Court and through an ancillary application to the Ontario Superior Court of
Justice in Toronto, Canada of measures that will eliminate any impact on
operations at that facility.

         Hockema said, "We want to be absolutely certain that customers,
employees, and suppliers understand that these filings will have no impact on
the day-to-day operations of Alpart, KJBC, and London. In particular, the
filings were not prompted by cash flow concerns, business conditions, or balance
sheet issues at any of the affected subsidiaries. We expect the Bankruptcy Court
to approve our request to permit the filed entities to continue to make payments
in the normal course of business (including payments of pre-petition amounts) to
creditors and others for items such as materials and supplies, freight, taxes
and, of course, salaries, wages, and benefits for employees."
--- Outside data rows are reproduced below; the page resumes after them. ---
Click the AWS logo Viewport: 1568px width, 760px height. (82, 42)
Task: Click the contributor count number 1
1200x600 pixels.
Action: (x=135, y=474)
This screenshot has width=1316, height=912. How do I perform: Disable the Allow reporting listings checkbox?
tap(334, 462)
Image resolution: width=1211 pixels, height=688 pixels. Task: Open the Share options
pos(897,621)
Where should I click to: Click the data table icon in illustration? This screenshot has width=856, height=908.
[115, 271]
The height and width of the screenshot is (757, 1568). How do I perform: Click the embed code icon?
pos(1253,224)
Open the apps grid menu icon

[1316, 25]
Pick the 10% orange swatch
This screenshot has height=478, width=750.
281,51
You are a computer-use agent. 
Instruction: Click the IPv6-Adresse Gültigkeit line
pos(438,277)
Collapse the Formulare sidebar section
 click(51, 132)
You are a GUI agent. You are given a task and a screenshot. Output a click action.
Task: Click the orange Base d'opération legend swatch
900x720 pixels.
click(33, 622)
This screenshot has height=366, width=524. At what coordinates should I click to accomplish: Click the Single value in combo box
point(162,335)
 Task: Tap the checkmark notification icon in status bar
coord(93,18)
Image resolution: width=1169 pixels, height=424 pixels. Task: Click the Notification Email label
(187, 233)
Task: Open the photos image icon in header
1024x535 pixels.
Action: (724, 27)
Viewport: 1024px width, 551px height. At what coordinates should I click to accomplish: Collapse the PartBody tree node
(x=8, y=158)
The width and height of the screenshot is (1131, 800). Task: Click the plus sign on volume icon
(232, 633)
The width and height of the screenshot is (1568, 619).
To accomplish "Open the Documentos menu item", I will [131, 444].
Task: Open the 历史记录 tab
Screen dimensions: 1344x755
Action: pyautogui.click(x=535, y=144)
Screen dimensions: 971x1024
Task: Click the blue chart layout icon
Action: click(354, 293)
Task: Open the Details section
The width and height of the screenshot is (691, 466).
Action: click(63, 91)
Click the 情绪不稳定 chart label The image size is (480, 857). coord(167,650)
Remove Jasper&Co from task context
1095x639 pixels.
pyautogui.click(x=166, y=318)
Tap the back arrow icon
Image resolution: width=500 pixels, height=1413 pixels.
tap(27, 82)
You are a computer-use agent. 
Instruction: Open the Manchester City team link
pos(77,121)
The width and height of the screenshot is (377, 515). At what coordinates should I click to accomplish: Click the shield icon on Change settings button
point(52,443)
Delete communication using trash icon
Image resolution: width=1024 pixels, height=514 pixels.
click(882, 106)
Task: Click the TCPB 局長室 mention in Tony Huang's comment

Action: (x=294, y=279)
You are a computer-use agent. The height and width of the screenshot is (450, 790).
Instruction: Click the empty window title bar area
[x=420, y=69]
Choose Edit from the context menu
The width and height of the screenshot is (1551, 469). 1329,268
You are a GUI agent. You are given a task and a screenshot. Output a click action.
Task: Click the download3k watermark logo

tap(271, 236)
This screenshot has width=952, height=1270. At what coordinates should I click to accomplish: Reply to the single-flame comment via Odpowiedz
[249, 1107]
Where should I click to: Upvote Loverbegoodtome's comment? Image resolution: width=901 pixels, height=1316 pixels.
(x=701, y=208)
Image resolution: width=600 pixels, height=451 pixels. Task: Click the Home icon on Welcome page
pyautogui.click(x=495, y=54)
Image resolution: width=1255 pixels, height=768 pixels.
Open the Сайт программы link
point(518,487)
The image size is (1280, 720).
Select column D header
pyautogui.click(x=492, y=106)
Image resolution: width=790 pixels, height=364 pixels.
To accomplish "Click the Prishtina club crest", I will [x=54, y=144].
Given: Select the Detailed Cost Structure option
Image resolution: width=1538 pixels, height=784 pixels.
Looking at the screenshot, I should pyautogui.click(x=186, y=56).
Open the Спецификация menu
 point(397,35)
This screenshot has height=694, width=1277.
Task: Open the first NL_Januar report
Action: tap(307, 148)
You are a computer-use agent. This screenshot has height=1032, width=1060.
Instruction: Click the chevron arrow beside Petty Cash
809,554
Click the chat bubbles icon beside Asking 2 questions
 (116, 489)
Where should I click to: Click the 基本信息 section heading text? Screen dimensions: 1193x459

         Kaiser expects approval of such payments primarily because the amounts
are not material and are essential to ongoing operations. The company also
expects approval of a continuation of routine intercompany transactions
involving, for example, the transfer of materials and supplies among affiliates.

         "In short, the filings simply represent yet another step on the path
toward the company's restructuring and eventual emergence from Chapter 11," said
Hockema.

         The company also has received a waiver from the DIP lenders to assure
that the availability under the DIP credit agreement will not be affected by the
failure to make the pension payment, the additional Chapter 11 filings, or the
imposition of any statutory PBGC liens. In addition, the company and its DIP
lenders expect to seek approval of a further amendment to the DIP credit
agreement to formally incorporate the waiver provisions.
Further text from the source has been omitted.